Il seme è la parola di Dio

Luca 8,4-15
In quel tempo, poiché una gran folla si radunava e accorreva a lui gente da ogni città, Gesù disse con una parabola: “Il seminatore uscì a seminare la sua semente. Mentre seminava, parte cadde lungo la strada e fu calpestata, e gli uccelli del cielo la divorarono. Un’altra parte cadde sulla pietra e appena germogliata inaridì per mancanza di umidità. Un’altra cadde in mezzo alle spine e le spine, cresciute insieme con essa, la soffocarono. Un’altra cadde sulla terra buona, germogliò e fruttò cento volte tanto”. Detto questo, esclamò: “Chi ha orecchi per intendere, intenda!”. I suoi discepoli lo interrogarono sul significato della parabola. Ed egli disse: “A voi è dato conoscere i misteri del regno di Dio, ma agli altri solo in parabole, perché ‘‘vedendo non vedano e udendo non intendano’’. Il significato della parabola è questo: Il seme è la parola di Dio. I semi caduti lungo la strada sono coloro che l’hanno ascoltata, ma poi viene il diavolo e porta via la parola dai loro cuori, perché non credano e così siano salvati. Quelli sulla pietra sono coloro che, quando ascoltano, accolgono con gioia la parola, ma non hanno radice; credono per un certo tempo, ma nell’ora della tentazione vengono meno. Il seme caduto in mezzo alle spine sono coloro che, dopo aver ascoltato, strada facendo si lasciano sopraffare dalle preoccupazioni, dalla ricchezza e dai piaceri della vita e non giungono a maturazione. Il seme caduto sulla terra buona sono coloro che, dopo aver ascoltato la parola con cuore buono e perfetto, la custodiscono e producono frutto con la loro perseveranza”.
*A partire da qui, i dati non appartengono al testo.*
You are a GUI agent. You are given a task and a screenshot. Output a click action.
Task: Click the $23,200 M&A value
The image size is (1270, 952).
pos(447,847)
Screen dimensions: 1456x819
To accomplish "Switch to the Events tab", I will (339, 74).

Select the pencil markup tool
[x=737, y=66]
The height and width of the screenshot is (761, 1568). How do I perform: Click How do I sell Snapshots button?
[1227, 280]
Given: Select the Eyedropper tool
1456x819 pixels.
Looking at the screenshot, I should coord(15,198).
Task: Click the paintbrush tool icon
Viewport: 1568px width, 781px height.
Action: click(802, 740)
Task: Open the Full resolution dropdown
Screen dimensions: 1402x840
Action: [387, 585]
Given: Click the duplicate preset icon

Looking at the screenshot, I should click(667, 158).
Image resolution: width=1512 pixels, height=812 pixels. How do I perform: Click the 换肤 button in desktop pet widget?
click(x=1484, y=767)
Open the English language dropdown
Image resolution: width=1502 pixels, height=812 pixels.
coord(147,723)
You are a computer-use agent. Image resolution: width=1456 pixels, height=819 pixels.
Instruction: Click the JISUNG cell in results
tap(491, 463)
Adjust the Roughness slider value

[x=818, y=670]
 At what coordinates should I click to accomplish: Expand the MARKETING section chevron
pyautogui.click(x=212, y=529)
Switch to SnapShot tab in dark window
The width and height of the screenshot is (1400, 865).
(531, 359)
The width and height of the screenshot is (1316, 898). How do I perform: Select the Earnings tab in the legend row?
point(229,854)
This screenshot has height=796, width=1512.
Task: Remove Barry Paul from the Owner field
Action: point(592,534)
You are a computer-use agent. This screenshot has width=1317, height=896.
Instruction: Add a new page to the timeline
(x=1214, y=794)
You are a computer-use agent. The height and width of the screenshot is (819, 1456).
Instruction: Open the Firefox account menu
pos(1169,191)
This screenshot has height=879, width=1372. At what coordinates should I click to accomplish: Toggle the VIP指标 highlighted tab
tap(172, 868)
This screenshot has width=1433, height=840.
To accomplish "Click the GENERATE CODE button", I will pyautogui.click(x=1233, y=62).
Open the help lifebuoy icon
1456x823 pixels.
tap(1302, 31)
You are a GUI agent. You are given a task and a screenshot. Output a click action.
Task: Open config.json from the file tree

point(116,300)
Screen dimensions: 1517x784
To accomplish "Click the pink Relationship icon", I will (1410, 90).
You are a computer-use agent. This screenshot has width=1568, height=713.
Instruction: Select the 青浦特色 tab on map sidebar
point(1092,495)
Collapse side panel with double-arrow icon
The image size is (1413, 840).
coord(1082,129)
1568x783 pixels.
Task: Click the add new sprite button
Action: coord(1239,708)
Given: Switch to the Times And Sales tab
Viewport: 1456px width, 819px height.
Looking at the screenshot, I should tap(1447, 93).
"Donami Signore un cuore puro" Tutto parte da li, dalla natura del nostro cuore e dal suo percepire e recepire la Parola di Dio. In questa parabola è facile ritrovarsi perchè ciascuno di noi ha fatto i conti con le difficoltà, col le tentazioni e con l'aridità che ci porta, a volte, a ritornare sui nostri passi con un senso di vuoto assoluto. "Come la pioggia e la neve scendono dal cielo e non vi ritornano senza aver annaffiato la terra, senza averla fecondata e fatta germogliare, affinché dia seme al seminatore e pane da mangiare, così è della mia parola, uscita dalla mia bocca: essa non torna a me a vuoto, senza aver compiuto ciò che io voglio e condotto a buon fine ciò per cui l'ho mandata"; quante volte ascoltiamo la Parola di Dio e quante altrettante volte la nostra reazione è differente, sia per la straordinaria capacità che Essa ha di essere Viva sia perchè il nostro cuore cambia e man mano in esso si crea quel terreno adatto per far germogliare i frutti tanto attesi dal seminatore. E' dura combattere contro le spine ed affondare bene le radici quando intorno c'è solo pietra, ma non bisogna mai perdersi ne cadere sperando e pregando continuamente affinchè non ci venga mai meno l'aiuto dal cielo e ogni Sostentamento. Signore rendi i nostri cuori dei giardini fioriti in cui raccogliere i frutti da offrire ogni giorno a gloria del tuo nome.

lunedì 15 settembre 2008

Donna ecco tuo figlio!

Beata Vergine Maria Addolorata


Giovanni 19,25-27
In quell’ora, stavano presso la croce di Gesù sua madre, la sorella di sua madre, Maria di Cleofa e Maria di Magdala. Gesù allora, vedendo la madre e lì accanto a lei il discepolo che egli amava, disse alla madre: “Donna, ecco il tuo figlio!”. Poi disse al discepolo: “Ecco la tua madre!”. E da quel momento il discepolo la prese nella sua casa.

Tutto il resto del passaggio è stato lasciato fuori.